Jennifer Hartsock
About Jennifer Hartsock
Independent director; age 48; joined the IR board in January 2023 (years of service: 2). She is Chief Information and Digital Officer at Cargill, with prior CIO roles at Baker Hughes and Cameron International, and 17 years at Caterpillar (including Group CIO for Construction Industries). Bachelor’s in Applied Computer Science from Illinois State University. Her core credentials span digital transformation, IIoT, global manufacturing, and technology-enabled operations.
Past Roles
| Organization | Role | Tenure | Committees/Impact |
|---|---|---|---|
| Cargill | Chief Information and Digital Officer | Not disclosed | Leads global technology, digital and data strategies across a 125-country footprint; aligns with IR’s digitization priorities. |
| Baker Hughes | Chief Information Officer; led Digital Technology team | Not disclosed | Delivered device connectivity and technologies enabling connected customer solutions. |
| Cameron International | Chief Information Officer | Not disclosed | CIO experience in energy equipment and services. |
| Caterpillar | Group CIO, Construction Industries segment; various roles over 17 years | 17 years | Deep global manufacturing and industrial technology expertise. |
External Roles
| Organization | Role | Tenure | Notes |
|---|---|---|---|
| Cargill (private company) | Chief Information and Digital Officer | Current | Oversees global tech portfolio; relevant to IR’s cyber/digital oversight. |
| Public company directorships | — | — | None disclosed in IR’s proxy. |
Board Governance
- Independence: Determined independent under NYSE rules; independent for Audit (Section 10A(m)(3)) and Compensation (Section 10C(a)(3)) committee service.

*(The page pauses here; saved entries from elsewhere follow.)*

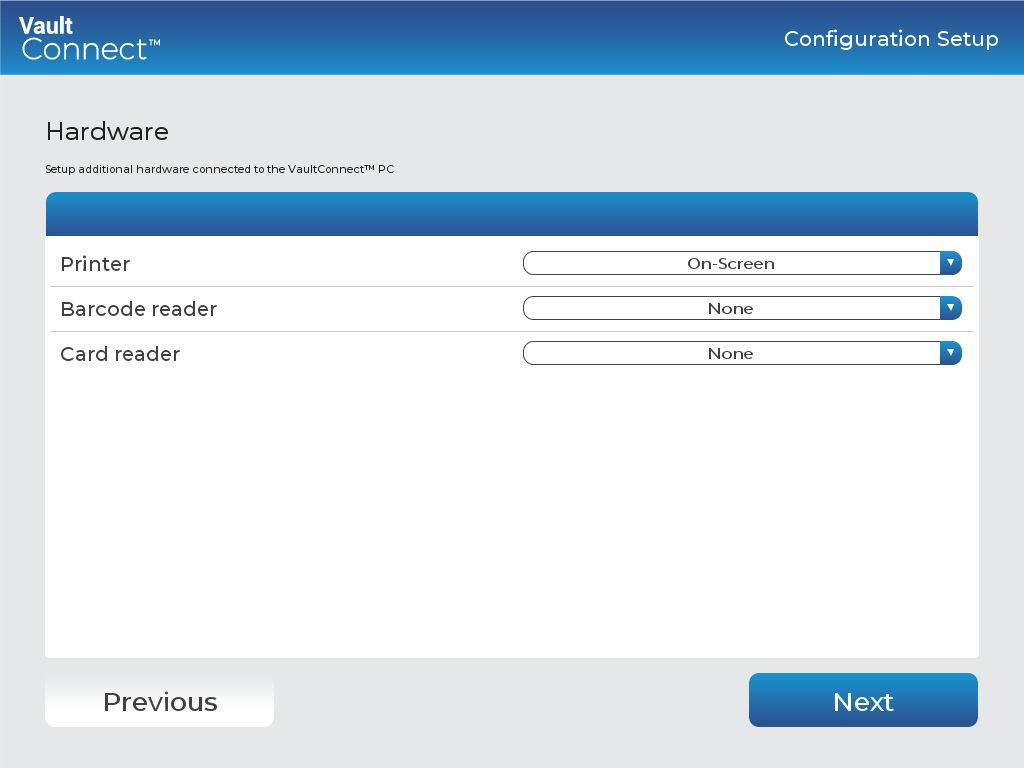Screen dimensions: 1024x768
Task: Click the Printer row label
Action: 95,264
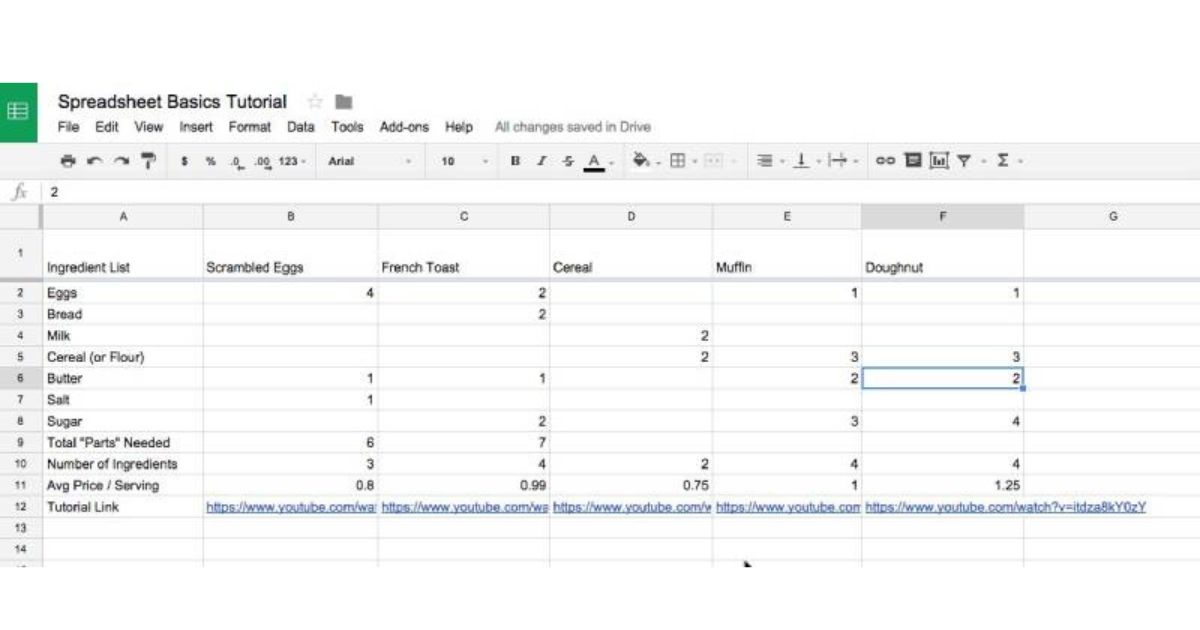This screenshot has width=1200, height=630.
Task: Open the Google Sheets home icon
Action: click(x=18, y=112)
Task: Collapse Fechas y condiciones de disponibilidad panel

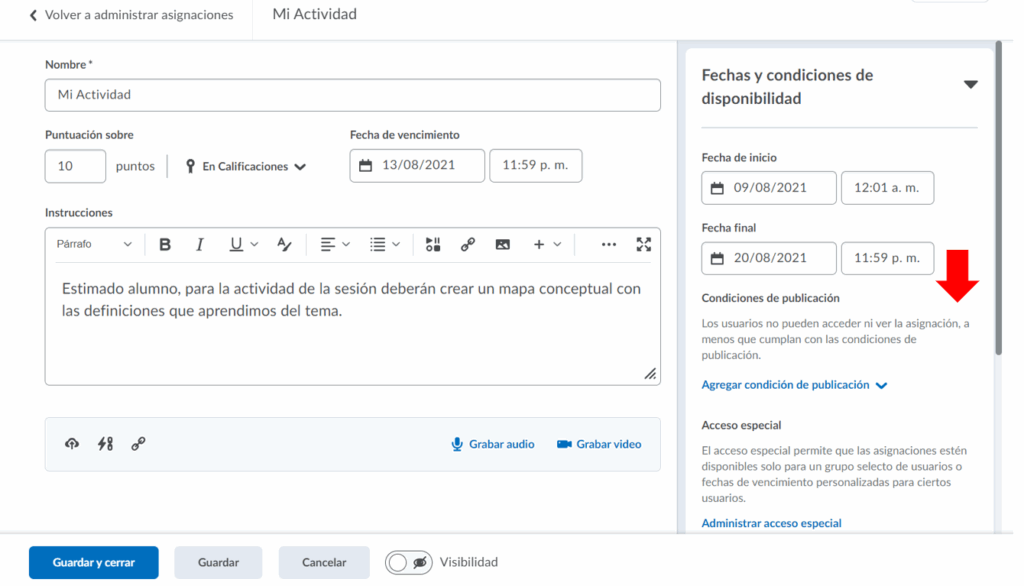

- Committee assignments: Audit Committee member; Compensation Committee member. Chairs: Audit—Humphrey; Compensation—Arnold.
- Meeting cadence: In 2024, committees met—Audit: 4; Compensation: 4; Nominating & Corporate Governance: 4; Sustainability: 3; Board met 6 times.
- Attendance: All director nominees (including Hartsock) attended >75% of Board/committee meetings; all current directors attended the 2024 annual meeting.
- Executive sessions: Regular independent director sessions; presided over by Lead Director (Donnelly).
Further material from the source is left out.